Если и есть чаемое вами (не мной) бессмертие, то оно не в мифической вечности или же истории, оно исключительно в небытии (Ничто) — там нет ни вечного возвращения (а значит смерти), ни лже-трактовок, ни лже-интерпретаций. Речь идет об общем небытии как пределе гуманизма, эгоизма, да и всякой идеи, в принципе, идеи в окончательном ее разумении. О небытии как о некоей сверхдемократической гарантии, апофеозе социального гешефта.


* * *

Современные поколения, цивилизованные поколения заработали себе наконец не только новые технологии (как средства восстановления и гламурности), но и некую обороняющуюся инфантильность. Да, именно инфантильность для определенных типов является броней не только от страдания-старения-взросления, но и своеобразным бегством от смерти.


* * *

Архаичное понимание власти связано в первую очередь с подчинением, со всеми этими ролевыми играми в господина и раба или же их вынужденной имитацией.
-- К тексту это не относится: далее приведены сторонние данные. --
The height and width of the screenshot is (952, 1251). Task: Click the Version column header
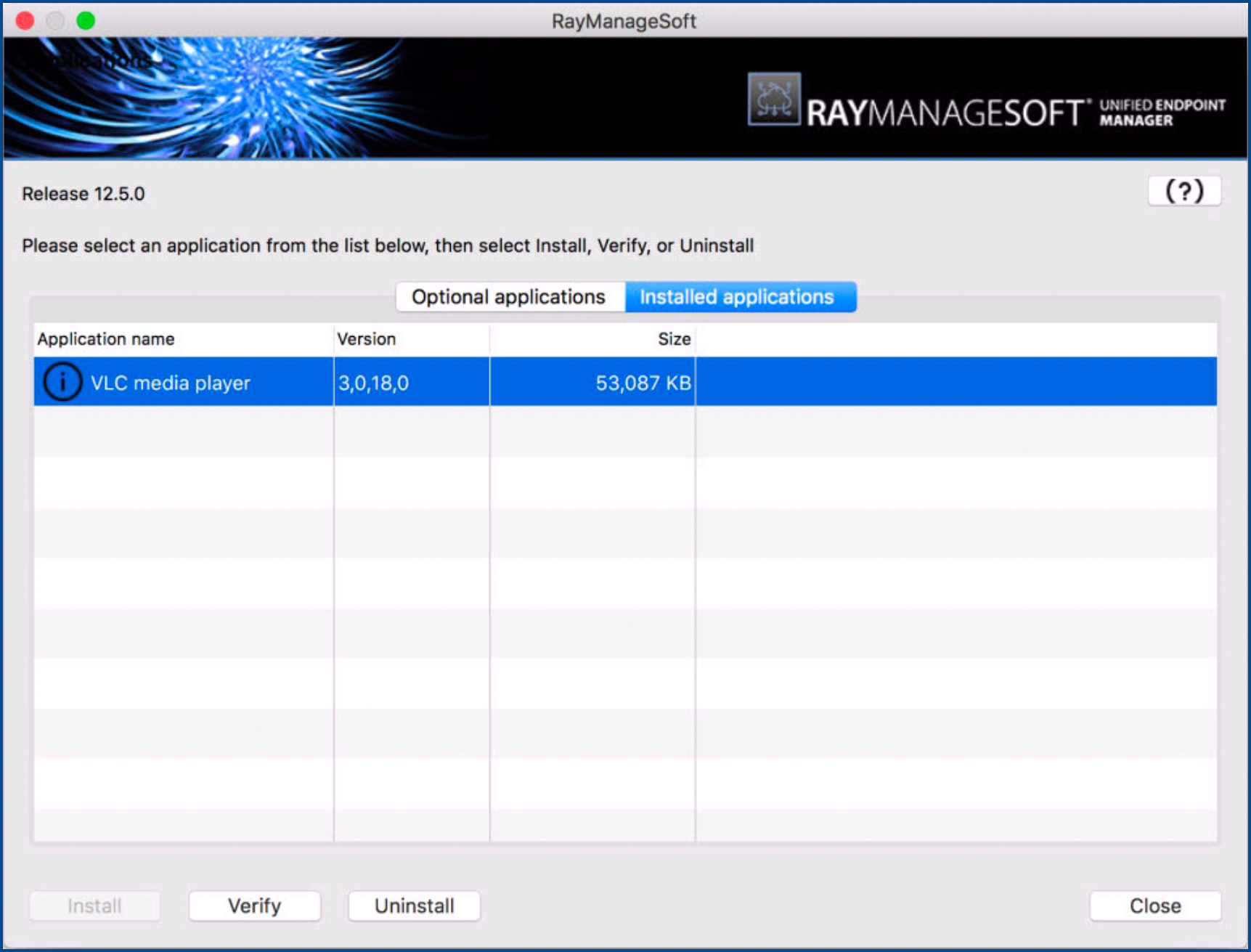(366, 339)
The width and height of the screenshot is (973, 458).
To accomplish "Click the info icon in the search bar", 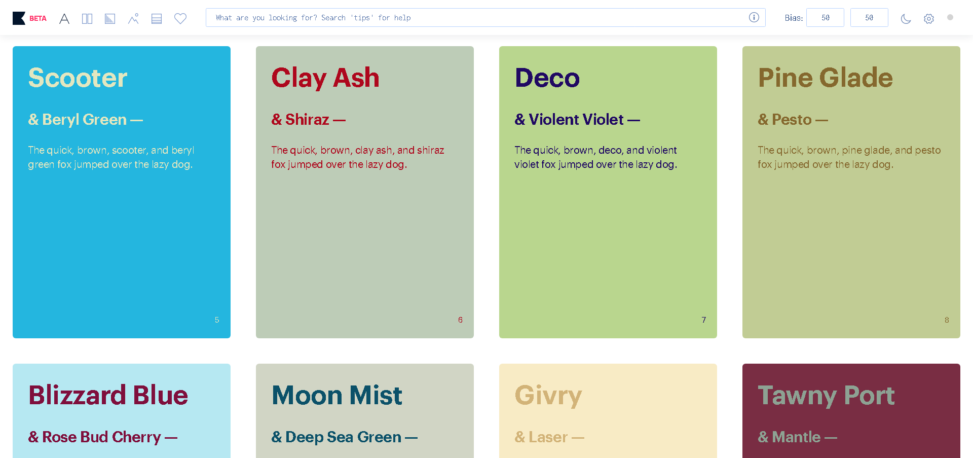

Современное же рациональное сознание идентифицирует власть непосредственно с возможностью, функциональностью, владением ресурсом, и, соответственно автономностью.

Человек больной

Гуманистический психоанализ, гуманизм как таковой легализовали «человека больного», сделали его предметом интереса, неким чуть-ли не абсолютом нового гнозиса. По-сути это было глубоко антигуманным, циническим актом. Больного человека насадили, словно насекомое на булавку в гербарий культуры, и более никто даже не стремится исправить его отчаянное положение. Более того, ему предписано наслаждаться и гордиться своей болезнью — этим сомнительным символом сомнительной «избранности».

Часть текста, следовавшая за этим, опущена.